# PROVIDED TEXT:
.....

According to the Paris-based International Energy Agency, global coal consumption is forecast to grow almost 40 per cent in the next 20 years as electricity demand increases.
Xstrata Coal's chief development officer, Jeff Gerard, told The Australian that Wandoan was expected to expand in four stages and could be producing 100 million tonnes a year sometime in the 2020s.
"Xstrata Coal is developing all of this based on a strong view of demand," Mr Gerard said yesterday. "We will be maintaining our lead position as a thermal coal exporter.
"Growing demand globally means there are a number of basins that will need to open up around the world, and Wandoan is ranked highly against all others in terms of quality, cost and proximity to port."
Last year, Xstrata tried unsuccessfully to merge with AngloAmerican in a deal that would have created Australia's biggest coal producer, among other achievements.
In a presentation at the end of last year, Mr Davis told investors not to hold their breath for another company-transforming acquisition.
While it may make bolt-on acquisitions, Xstrata was focusing on making existing assets perform and developing new ones, he said.

.....

# SUPPLIED INFORMATION:
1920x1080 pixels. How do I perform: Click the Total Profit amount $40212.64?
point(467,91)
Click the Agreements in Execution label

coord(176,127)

.....

# WHAT YOU HAVE TO DO:
In the coal excerpt, how much coal per year could Wandoan be producing sometime in the 2020s?

# WRITTEN ANSWER:
100 million tonnes a year